In CREST, approximately half the patients had recent, carotid-disease symptoms, such as a minor stroke, or a transient ischemic attack (TIA), indicating a high risk for future stroke. The other half had no symptoms but were found to have narrowing of the carotid artery on one of a variety of tests assessing carotid narrowing and plaque. Such patients, termed asymptomatic, are at much lower risk of stroke than those with symptoms.
One of the strengths of the study, according to investigators, is that CREST was conducted in a variety of real-world settings, including large and small public and private hospitals. Physicians had to demonstrate a high degree of proficiency and safety in order to participate in the trial. The study found no significant differences in the outcomes, no matter what type of medical specialist performed the stenting procedure, including cardiologists, neuroradiologists, interventional radiologists, vascular surgeons and neurosurgeons.

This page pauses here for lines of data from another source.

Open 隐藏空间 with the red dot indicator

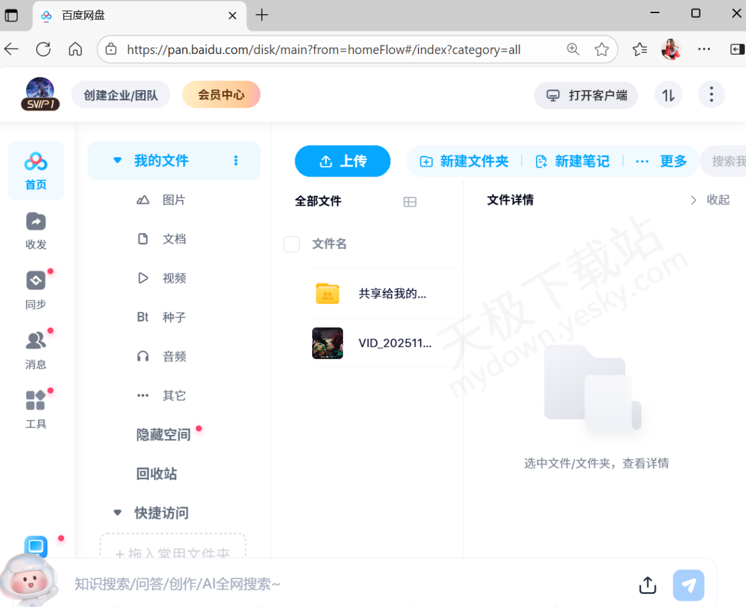click(163, 434)
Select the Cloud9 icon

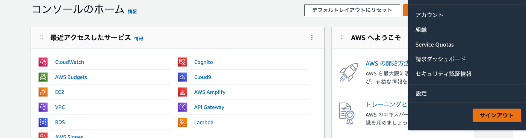tap(182, 77)
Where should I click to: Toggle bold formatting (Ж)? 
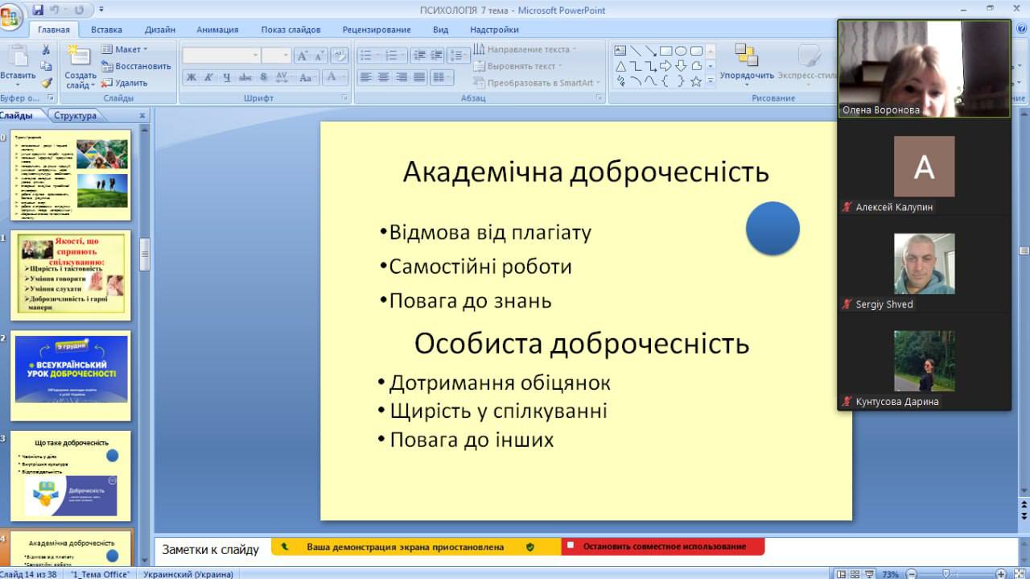[192, 77]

The researchers point out that the rate of stroke and death in the surgical group was the lowest ever reported in a large stroke prevention trial. The rate for stroke and death in carotid stenting was also the lowest yet reported in any randomized trial.
As a result, the pivotal differences were the lower rate of stroke following surgery and the lower rate of heart attack following stenting, according to the investigators. A year after the procedure, the patients who had suffered a stroke reported that the effects of the stroke had a greater impact on their quality of life than was reported by those patients who had suffered a heart attack.
The CREST investigators concluded that while CEA has a proven record and long-term durability, both CAS and CEA are safe and useful tools in the right setting for stroke prevention, and technology continues to improve each procedure.
Partial funding for the study was supplied by Abbott, of Abbott Park, Ill., the maker of the stents. Zuccarello and Ringer report no financial ties to Abbott.